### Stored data

========================

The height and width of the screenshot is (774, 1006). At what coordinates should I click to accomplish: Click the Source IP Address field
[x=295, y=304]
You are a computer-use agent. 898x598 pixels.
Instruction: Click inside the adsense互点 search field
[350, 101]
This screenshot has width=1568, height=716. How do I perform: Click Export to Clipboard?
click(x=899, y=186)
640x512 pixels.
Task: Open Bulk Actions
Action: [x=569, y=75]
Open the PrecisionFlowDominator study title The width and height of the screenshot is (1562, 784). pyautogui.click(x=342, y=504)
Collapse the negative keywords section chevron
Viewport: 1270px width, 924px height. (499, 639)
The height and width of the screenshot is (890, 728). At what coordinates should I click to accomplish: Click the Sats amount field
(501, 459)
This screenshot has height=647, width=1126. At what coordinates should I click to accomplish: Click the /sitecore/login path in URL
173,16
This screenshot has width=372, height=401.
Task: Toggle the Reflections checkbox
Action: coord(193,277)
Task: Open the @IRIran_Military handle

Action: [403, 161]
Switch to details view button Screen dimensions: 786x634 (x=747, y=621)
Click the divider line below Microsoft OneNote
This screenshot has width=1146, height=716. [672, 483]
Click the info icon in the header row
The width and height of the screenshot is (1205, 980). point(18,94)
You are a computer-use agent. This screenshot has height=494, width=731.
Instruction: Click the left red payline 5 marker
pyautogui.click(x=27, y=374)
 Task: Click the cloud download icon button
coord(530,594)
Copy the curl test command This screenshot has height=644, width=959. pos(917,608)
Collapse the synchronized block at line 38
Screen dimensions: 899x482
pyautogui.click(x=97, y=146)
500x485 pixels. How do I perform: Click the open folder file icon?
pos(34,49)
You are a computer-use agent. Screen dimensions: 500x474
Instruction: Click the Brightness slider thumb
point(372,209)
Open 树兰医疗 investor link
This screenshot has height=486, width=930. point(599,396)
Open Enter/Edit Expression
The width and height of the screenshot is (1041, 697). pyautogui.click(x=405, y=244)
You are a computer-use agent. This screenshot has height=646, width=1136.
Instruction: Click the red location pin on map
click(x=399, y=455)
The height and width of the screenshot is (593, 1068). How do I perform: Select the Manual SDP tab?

========================

### TASK REQUIREMENTS
Write out every record, exactly as written.

### OUTPUT BELOW
The height and width of the screenshot is (774, 1006). At what coordinates should I click to accomplish: Click the Source IP Address field
[x=295, y=304]
You are a computer-use agent. 898x598 pixels.
Instruction: Click inside the adsense互点 search field
[350, 101]
This screenshot has width=1568, height=716. How do I perform: Click Export to Clipboard?
click(x=899, y=186)
640x512 pixels.
Task: Open Bulk Actions
Action: [x=569, y=75]
Open the PrecisionFlowDominator study title The width and height of the screenshot is (1562, 784). pyautogui.click(x=342, y=504)
Collapse the negative keywords section chevron
Viewport: 1270px width, 924px height. (499, 639)
The height and width of the screenshot is (890, 728). At what coordinates should I click to accomplish: Click the Sats amount field
(501, 459)
This screenshot has height=647, width=1126. At what coordinates should I click to accomplish: Click the /sitecore/login path in URL
173,16
This screenshot has width=372, height=401.
Task: Toggle the Reflections checkbox
Action: coord(193,277)
Task: Open the @IRIran_Military handle

Action: [403, 161]
Switch to details view button Screen dimensions: 786x634 (x=747, y=621)
Click the divider line below Microsoft OneNote
This screenshot has width=1146, height=716. [672, 483]
Click the info icon in the header row
The width and height of the screenshot is (1205, 980). point(18,94)
You are a computer-use agent. This screenshot has height=494, width=731.
Instruction: Click the left red payline 5 marker
pyautogui.click(x=27, y=374)
 Task: Click the cloud download icon button
coord(530,594)
Copy the curl test command This screenshot has height=644, width=959. pos(917,608)
Collapse the synchronized block at line 38
Screen dimensions: 899x482
pyautogui.click(x=97, y=146)
500x485 pixels. How do I perform: Click the open folder file icon?
pos(34,49)
You are a computer-use agent. Screen dimensions: 500x474
Instruction: Click the Brightness slider thumb
point(372,209)
Open 树兰医疗 investor link
This screenshot has height=486, width=930. point(599,396)
Open Enter/Edit Expression
The width and height of the screenshot is (1041, 697). pyautogui.click(x=405, y=244)
You are a computer-use agent. This screenshot has height=646, width=1136.
Instruction: Click the red location pin on map
click(x=399, y=455)
The height and width of the screenshot is (593, 1068). How do I perform: Select the Manual SDP tab?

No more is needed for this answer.